Exercise: Give again, word for word, each line below starting at the one that contains "Tap battery icon in phone status bar" and ending at the one that contains "the slide title".

(Stored data)
• • • • • • •

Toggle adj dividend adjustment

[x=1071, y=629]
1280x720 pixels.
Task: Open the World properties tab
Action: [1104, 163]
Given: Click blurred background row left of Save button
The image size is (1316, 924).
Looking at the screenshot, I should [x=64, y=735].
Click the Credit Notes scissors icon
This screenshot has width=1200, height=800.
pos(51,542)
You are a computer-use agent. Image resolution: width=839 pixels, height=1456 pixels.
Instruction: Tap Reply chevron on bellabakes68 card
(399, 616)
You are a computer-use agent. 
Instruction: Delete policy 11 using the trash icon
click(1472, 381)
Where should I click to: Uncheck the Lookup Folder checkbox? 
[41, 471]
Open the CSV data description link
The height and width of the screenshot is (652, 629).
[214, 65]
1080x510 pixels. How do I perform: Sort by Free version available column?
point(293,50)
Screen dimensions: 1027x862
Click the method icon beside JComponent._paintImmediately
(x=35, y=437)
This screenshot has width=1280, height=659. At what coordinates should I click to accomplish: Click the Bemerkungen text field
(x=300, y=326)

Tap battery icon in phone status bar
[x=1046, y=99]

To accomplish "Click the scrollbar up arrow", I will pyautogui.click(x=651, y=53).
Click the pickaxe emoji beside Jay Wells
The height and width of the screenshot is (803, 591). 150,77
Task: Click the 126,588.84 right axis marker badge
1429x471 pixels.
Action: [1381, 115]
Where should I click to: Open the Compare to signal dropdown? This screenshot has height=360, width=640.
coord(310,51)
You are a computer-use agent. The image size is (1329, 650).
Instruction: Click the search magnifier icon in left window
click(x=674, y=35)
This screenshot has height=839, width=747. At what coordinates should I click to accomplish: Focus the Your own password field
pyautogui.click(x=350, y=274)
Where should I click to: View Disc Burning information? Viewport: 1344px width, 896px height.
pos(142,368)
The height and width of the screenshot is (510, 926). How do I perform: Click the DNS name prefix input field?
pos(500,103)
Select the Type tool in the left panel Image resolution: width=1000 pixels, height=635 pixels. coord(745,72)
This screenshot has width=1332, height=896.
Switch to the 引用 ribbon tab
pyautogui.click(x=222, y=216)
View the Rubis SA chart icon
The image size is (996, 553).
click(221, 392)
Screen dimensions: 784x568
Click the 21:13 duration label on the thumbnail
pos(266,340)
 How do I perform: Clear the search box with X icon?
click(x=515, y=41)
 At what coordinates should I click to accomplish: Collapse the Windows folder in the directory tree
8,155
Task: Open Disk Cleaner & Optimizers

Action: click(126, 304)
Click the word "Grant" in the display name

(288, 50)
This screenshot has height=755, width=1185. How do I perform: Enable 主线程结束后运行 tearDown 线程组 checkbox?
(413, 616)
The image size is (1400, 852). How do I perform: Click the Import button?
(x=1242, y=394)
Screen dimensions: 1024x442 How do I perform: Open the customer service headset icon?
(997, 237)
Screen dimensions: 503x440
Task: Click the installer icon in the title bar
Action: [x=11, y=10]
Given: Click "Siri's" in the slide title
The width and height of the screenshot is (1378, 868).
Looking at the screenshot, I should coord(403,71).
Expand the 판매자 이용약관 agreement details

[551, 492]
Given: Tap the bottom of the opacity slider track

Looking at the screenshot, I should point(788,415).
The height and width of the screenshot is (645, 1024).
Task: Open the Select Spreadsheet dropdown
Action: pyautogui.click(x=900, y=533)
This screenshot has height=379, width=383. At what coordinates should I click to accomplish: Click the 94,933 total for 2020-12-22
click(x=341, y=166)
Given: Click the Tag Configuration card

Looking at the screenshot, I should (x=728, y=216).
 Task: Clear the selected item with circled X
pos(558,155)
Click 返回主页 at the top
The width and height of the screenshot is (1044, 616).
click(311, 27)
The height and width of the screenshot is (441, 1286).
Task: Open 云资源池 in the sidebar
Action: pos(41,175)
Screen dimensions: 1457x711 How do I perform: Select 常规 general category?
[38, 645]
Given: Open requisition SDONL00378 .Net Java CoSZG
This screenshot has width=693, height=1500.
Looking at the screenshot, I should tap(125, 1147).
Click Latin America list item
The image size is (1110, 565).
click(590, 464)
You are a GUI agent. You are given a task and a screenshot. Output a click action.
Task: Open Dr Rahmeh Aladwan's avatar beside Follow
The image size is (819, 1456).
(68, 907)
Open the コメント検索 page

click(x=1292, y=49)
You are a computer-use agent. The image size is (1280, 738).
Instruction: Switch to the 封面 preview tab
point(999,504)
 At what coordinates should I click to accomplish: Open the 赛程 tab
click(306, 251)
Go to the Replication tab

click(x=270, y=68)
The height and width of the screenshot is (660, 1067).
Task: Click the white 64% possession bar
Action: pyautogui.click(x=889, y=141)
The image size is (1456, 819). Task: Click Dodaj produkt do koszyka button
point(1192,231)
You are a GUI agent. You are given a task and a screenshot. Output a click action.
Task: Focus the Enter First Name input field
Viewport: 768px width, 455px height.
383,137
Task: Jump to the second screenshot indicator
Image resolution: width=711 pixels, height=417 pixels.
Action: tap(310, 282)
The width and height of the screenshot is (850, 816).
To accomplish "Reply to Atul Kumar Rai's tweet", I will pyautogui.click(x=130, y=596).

• • • • • • •

Result:
Tap battery icon in phone status bar
[x=1046, y=99]

To accomplish "Click the scrollbar up arrow", I will pyautogui.click(x=651, y=53).
Click the pickaxe emoji beside Jay Wells
The height and width of the screenshot is (803, 591). 150,77
Task: Click the 126,588.84 right axis marker badge
1429x471 pixels.
Action: [1381, 115]
Where should I click to: Open the Compare to signal dropdown? This screenshot has height=360, width=640.
coord(310,51)
You are a computer-use agent. The image size is (1329, 650).
Instruction: Click the search magnifier icon in left window
click(x=674, y=35)
This screenshot has height=839, width=747. At what coordinates should I click to accomplish: Focus the Your own password field
pyautogui.click(x=350, y=274)
Where should I click to: View Disc Burning information? Viewport: 1344px width, 896px height.
pos(142,368)
The height and width of the screenshot is (510, 926). How do I perform: Click the DNS name prefix input field?
pos(500,103)
Select the Type tool in the left panel Image resolution: width=1000 pixels, height=635 pixels. coord(745,72)
This screenshot has width=1332, height=896.
Switch to the 引用 ribbon tab
pyautogui.click(x=222, y=216)
View the Rubis SA chart icon
The image size is (996, 553).
click(221, 392)
Screen dimensions: 784x568
Click the 21:13 duration label on the thumbnail
pos(266,340)
 How do I perform: Clear the search box with X icon?
click(x=515, y=41)
 At what coordinates should I click to accomplish: Collapse the Windows folder in the directory tree
8,155
Task: Open Disk Cleaner & Optimizers

Action: click(126, 304)
Click the word "Grant" in the display name

(288, 50)
This screenshot has height=755, width=1185. How do I perform: Enable 主线程结束后运行 tearDown 线程组 checkbox?
(413, 616)
The image size is (1400, 852). How do I perform: Click the Import button?
(x=1242, y=394)
Screen dimensions: 1024x442 How do I perform: Open the customer service headset icon?
(997, 237)
Screen dimensions: 503x440
Task: Click the installer icon in the title bar
Action: [x=11, y=10]
Given: Click "Siri's" in the slide title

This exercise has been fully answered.